Author: Gordon S. Wood
Publisher: Vintage
ISBN: 0307758966
Size: 42.92 MB
Format: PDF, Kindle
View: 4652
Download and Read
In a grand and immemsely readable synthesis of historical, political, cultural, and economic analysis, a prize-winning historian describes the events that made the American Revolution. Gordon S. Wood depicts a revolution that was about much more than a break from England, rather it transformed an almost feudal society into a democratic one, whose emerging realities sometimes baffled and disappointed its founding fathers.

Nicaragua

Author: Philip Zwerling
Publisher: Lawrence Hill Books
ISBN:
Size: 67.99 MB
Format: PDF, Kindle
View: 6087
Download and Read

Rebel Cities From The Right To The City To The Urban Revolution

Author: David Harvey
Publisher: Verso Books
ISBN: 1844678822
Size: 28.42 MB
Format: PDF, ePub, Docs
View: 1686
Download and Read
Explores cities as the origin of revolutionary politics, where social and political issues are always at the surface, using examples from such cities as New York City and Mumbai to examine how they can be better ecologically reorganized.

The Royalist Revolution

Author: Eric Nelson
Publisher: Harvard University Press
ISBN: 067473534X
Size: 58.89 MB
Format: PDF, ePub, Docs
View: 6501
Download and Read
The founding fathers were rebels against the British Parliament, Eric Nelson argues, not the Crown.
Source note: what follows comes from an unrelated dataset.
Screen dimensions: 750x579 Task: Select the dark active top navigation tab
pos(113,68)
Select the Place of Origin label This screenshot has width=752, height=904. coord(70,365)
As a result of their labors, the 1787 Constitution assigned its new president far more power than any British monarch had wielded for 100 years. On one side of the Atlantic were kings without monarchy; on the other, monarchy without kings.

Talkin Bout A Revolution

Author: Dick Weissman
Publisher: Backbeat Books
ISBN: 1476854521
Size: 48.49 MB
Format: PDF
View: 2943
Download and Read
(Book). Talkin' 'Bout a Revolution is a comprehensive guide to the relationship between American music and politics. Music expert Dick Weissman opens with the dawn of American history, then moves to the book's key focus: 20th-century music songs by and about Native Americans, African-Americans, women, Spanish-speaking groups, and more. Unprecedented in its approach, the book offers a multidisciplinary discussion that is broad and diverse, and illuminates how social events impact music as well as how music impacts social events. Weissman delves deep, covering everything from current Native American music to "music of hate" racist and neo-Nazi music to the music of the Gulf wars, union songs, patriotic and antiwar songs, and beyond. A powerful tool for professors teaching classes about politics and music and a stimulating, accessible read for all kinds of appreciators, from casual music fans to social science lovers and devout music history buffs.